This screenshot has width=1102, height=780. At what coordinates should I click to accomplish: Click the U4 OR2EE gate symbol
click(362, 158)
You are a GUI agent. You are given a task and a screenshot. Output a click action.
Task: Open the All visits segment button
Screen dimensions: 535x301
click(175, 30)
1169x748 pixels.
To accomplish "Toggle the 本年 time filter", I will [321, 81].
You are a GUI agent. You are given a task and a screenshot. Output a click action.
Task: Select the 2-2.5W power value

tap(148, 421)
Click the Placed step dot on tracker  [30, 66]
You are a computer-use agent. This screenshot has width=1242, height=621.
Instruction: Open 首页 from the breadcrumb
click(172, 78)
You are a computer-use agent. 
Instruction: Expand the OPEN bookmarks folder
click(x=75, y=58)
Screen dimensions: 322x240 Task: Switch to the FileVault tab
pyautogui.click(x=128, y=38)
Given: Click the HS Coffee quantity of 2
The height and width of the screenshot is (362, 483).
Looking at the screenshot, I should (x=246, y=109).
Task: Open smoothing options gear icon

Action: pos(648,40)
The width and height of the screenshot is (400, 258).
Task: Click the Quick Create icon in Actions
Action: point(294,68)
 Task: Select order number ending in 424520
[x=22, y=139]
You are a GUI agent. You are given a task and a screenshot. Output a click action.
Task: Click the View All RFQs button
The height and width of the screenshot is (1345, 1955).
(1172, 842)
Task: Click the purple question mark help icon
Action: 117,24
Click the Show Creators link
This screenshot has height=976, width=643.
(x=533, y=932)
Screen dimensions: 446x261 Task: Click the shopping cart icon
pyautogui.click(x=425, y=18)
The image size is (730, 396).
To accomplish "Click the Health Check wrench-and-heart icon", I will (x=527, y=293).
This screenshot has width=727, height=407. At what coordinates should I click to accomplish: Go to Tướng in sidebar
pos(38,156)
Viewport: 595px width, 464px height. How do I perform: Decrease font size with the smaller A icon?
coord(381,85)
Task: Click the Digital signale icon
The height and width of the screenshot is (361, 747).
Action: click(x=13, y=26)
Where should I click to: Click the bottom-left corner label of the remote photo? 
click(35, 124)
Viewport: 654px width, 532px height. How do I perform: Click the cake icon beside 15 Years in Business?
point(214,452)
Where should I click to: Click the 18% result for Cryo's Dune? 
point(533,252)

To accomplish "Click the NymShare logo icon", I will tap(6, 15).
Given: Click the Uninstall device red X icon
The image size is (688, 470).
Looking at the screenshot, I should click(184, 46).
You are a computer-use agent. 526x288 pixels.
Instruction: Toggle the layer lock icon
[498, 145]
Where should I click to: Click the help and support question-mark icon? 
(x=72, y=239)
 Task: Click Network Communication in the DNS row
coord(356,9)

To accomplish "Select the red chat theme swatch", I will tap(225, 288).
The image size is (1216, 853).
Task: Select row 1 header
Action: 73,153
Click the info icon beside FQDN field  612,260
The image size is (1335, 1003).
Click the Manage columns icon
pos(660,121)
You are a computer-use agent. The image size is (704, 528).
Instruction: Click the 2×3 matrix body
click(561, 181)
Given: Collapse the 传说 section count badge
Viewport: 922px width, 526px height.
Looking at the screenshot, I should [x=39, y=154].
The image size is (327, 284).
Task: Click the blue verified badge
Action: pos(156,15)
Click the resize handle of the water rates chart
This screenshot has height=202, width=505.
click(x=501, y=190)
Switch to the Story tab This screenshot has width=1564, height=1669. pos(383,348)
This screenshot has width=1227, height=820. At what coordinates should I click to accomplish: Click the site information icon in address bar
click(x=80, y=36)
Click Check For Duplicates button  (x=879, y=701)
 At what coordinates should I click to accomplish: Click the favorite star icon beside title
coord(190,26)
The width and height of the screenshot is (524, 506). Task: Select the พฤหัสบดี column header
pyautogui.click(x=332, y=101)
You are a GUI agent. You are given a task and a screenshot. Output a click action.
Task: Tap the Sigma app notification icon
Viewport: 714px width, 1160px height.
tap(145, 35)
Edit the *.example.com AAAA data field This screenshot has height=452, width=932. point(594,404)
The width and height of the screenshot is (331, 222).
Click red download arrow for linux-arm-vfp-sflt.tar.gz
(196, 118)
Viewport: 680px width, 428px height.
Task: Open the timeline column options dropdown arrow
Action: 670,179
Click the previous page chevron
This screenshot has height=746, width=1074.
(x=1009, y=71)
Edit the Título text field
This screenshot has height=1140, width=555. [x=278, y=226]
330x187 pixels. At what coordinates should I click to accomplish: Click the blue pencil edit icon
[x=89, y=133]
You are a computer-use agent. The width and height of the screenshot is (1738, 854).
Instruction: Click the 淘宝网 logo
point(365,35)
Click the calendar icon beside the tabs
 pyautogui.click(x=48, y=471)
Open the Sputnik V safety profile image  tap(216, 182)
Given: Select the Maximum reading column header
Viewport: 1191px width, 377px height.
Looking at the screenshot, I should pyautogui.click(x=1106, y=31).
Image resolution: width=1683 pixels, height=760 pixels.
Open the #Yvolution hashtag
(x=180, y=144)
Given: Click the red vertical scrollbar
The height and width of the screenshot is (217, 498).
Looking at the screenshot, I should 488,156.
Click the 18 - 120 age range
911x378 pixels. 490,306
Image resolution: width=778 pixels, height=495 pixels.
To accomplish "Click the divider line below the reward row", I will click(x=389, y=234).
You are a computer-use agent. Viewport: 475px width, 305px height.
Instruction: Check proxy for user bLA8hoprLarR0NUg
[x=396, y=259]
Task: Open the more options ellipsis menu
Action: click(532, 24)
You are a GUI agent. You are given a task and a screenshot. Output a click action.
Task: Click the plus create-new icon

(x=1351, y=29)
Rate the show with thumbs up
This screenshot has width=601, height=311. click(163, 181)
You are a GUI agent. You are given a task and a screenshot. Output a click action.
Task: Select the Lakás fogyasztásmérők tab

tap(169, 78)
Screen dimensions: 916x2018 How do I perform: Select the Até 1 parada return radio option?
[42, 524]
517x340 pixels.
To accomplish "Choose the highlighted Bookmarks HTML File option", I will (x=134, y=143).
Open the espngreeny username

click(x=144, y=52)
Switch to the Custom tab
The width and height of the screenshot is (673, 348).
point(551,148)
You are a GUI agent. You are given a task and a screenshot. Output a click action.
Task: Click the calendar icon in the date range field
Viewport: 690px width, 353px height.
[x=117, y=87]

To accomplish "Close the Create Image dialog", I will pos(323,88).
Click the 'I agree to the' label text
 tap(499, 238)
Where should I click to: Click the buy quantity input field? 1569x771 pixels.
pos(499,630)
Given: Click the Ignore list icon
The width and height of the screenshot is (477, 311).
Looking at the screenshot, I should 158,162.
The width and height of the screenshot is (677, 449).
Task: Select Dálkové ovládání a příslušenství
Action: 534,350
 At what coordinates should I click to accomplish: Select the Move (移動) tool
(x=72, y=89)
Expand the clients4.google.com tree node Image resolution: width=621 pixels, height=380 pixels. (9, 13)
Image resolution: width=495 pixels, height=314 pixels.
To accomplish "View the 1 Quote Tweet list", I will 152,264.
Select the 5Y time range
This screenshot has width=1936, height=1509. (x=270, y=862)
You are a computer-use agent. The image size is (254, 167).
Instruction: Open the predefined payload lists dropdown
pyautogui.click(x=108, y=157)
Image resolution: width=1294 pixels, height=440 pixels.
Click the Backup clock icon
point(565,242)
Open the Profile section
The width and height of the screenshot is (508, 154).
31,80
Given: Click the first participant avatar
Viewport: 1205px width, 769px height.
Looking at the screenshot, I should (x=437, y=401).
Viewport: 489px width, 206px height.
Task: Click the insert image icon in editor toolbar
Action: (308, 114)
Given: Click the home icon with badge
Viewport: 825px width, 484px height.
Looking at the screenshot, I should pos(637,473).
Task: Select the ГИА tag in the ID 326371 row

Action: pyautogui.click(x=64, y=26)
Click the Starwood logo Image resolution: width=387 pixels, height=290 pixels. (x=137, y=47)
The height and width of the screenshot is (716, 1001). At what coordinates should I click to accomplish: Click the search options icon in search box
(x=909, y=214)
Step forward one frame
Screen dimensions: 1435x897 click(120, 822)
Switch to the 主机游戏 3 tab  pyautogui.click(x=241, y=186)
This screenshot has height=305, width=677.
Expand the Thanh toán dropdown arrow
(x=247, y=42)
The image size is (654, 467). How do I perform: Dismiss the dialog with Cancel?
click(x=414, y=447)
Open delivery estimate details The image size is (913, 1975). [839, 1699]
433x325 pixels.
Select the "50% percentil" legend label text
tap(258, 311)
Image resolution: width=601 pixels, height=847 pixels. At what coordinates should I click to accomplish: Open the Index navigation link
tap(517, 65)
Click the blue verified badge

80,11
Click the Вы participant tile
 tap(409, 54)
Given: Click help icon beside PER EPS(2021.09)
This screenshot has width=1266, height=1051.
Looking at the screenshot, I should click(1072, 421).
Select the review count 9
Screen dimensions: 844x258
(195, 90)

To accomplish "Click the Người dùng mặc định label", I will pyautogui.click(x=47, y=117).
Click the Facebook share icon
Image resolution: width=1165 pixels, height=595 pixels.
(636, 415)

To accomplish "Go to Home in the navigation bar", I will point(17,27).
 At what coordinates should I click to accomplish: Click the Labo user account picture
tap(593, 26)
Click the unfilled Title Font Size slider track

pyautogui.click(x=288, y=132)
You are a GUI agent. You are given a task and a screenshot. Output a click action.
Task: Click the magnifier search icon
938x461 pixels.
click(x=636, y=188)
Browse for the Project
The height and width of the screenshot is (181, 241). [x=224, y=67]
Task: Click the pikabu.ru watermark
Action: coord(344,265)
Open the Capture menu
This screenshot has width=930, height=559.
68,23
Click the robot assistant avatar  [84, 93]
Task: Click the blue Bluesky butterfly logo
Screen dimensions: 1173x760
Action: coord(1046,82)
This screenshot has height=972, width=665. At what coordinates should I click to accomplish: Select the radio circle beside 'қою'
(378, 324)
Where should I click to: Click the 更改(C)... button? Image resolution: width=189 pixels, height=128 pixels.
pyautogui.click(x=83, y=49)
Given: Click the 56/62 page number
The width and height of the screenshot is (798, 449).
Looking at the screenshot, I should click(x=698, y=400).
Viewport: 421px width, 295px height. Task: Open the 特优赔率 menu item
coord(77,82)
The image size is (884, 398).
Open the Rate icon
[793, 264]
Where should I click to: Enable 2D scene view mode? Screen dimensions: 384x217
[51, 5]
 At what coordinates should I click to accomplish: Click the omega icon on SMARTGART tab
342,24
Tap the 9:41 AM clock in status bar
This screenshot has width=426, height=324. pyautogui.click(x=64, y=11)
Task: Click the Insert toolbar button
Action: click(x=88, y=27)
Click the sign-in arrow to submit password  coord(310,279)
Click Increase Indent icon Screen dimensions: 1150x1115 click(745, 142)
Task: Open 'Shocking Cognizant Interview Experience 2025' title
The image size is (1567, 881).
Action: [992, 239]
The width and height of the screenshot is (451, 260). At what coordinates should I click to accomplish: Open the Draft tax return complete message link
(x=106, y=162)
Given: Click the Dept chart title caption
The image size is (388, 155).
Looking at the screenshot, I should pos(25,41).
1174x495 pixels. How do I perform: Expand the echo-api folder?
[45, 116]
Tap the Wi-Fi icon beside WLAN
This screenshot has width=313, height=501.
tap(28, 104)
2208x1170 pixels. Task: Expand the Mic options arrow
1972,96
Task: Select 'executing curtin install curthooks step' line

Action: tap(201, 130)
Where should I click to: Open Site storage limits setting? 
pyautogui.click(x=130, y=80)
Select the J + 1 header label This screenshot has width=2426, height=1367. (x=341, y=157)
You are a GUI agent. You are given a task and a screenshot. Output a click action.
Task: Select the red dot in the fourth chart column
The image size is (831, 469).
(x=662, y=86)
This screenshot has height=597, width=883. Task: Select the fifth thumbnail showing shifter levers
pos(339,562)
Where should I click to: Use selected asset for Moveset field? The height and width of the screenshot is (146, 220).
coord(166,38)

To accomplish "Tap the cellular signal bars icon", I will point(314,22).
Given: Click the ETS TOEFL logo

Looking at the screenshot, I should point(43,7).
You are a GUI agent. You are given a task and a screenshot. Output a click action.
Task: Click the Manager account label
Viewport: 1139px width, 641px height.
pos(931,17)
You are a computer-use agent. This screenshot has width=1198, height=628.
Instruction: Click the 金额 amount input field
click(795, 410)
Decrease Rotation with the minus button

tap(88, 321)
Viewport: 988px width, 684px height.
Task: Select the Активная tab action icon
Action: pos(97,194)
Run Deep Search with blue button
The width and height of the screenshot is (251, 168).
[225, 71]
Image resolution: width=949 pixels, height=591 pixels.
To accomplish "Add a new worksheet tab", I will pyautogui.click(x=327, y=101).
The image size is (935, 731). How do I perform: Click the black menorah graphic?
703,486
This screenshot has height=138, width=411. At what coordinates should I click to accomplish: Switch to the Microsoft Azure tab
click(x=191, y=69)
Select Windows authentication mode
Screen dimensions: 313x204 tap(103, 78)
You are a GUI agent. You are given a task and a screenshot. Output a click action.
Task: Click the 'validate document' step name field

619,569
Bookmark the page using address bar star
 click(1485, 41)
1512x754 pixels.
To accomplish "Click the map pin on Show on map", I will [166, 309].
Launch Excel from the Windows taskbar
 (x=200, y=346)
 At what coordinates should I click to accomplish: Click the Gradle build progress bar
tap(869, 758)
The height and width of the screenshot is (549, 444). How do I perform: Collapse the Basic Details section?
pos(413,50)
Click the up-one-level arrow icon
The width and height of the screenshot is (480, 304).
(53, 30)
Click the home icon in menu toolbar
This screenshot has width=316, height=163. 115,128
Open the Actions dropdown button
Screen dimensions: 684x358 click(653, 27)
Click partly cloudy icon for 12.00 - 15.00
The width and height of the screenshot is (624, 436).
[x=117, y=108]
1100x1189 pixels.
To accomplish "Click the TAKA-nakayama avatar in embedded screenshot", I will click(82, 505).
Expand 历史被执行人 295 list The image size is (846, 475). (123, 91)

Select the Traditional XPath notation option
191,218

.....

◆ Do this ◆
Copy out the lines above exactly, everything from the line containing "Screen dimensions: 446x261" down to the line containing "coord(381,85)", and nothing else.

◆ Exercise result ◆
Screen dimensions: 446x261 Task: Click the shopping cart icon
pyautogui.click(x=425, y=18)
The image size is (730, 396).
To accomplish "Click the Health Check wrench-and-heart icon", I will (x=527, y=293).
This screenshot has width=727, height=407. At what coordinates should I click to accomplish: Go to Tướng in sidebar
pos(38,156)
Viewport: 595px width, 464px height. How do I perform: Decrease font size with the smaller A icon?
coord(381,85)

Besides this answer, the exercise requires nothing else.